In our cohort, clinical and radiological findings were evident, and probatory infiltrations eliminated pain locally. Nevertheless, despite the functionally and radiologically unremarkable findings, the postoperative results were disappointing. If the decision is made for a surgical intervention, the patient should be adequately informed about the expected effectiveness and outcome. Moreover, the achievable reduction in pain did not always fulfill the expectations of the patient [29]. Subsequently, those patients will require intensive explanation regarding the high rate of pain resistance despite adequate surgical results and improved functional quality.

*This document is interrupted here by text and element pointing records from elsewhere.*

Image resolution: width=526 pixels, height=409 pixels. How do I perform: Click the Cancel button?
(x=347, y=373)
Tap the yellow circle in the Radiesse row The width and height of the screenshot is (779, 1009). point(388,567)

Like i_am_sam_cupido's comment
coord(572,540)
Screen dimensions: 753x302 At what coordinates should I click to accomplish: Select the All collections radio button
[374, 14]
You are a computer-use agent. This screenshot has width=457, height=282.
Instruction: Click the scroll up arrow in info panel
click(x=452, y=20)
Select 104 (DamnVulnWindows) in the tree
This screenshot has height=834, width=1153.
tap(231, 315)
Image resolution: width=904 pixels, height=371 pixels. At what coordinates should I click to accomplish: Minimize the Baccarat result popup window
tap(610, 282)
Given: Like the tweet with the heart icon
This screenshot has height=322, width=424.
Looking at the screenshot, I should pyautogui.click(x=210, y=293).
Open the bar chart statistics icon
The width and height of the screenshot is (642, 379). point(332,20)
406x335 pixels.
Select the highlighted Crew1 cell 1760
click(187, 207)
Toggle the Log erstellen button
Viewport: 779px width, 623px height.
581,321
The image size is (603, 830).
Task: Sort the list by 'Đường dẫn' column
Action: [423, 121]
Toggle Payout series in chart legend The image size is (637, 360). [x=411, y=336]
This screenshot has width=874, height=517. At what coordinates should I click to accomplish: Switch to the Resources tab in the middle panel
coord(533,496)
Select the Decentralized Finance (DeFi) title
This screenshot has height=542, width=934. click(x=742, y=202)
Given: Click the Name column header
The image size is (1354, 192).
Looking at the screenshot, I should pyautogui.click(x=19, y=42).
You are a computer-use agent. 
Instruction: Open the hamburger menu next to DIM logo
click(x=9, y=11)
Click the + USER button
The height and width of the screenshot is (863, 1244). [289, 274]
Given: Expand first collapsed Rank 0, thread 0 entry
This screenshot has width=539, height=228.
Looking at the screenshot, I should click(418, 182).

In conclusion, the indication to perform any surgical intervention in patients with chronic low back pain and degenerative diseases must be critically assessed. In his conclusion, Don et al. emphasizes the poor correlation between apparent degenerative changes and the clinical presentation of chronic low back pain, arguing against the expectation that surgically modifying the degenerative process will be highly effective in modifying pain and disability [8]. High-quality randomized controlled trials comparing non-operative treatments with surgical interventions are lacking. Chronic low back pain patients with depression and certain personality disorders should preferentially be treated nonoperatively, in consideration of red-flag conditions [30]. Our observations suggest that spine surgery in chronic low back pain patients after multidisciplinary pain program including cognitive – behavioral therapy cannot be recommended due to its questionable success. Total hip replacement in this cohort should focus on functional aspects, such as improvement of the range of motion, rather than on the reduction of pain intensity.

Consent

Patients were informed verbal and in written form and confirmed their approval on a consent form.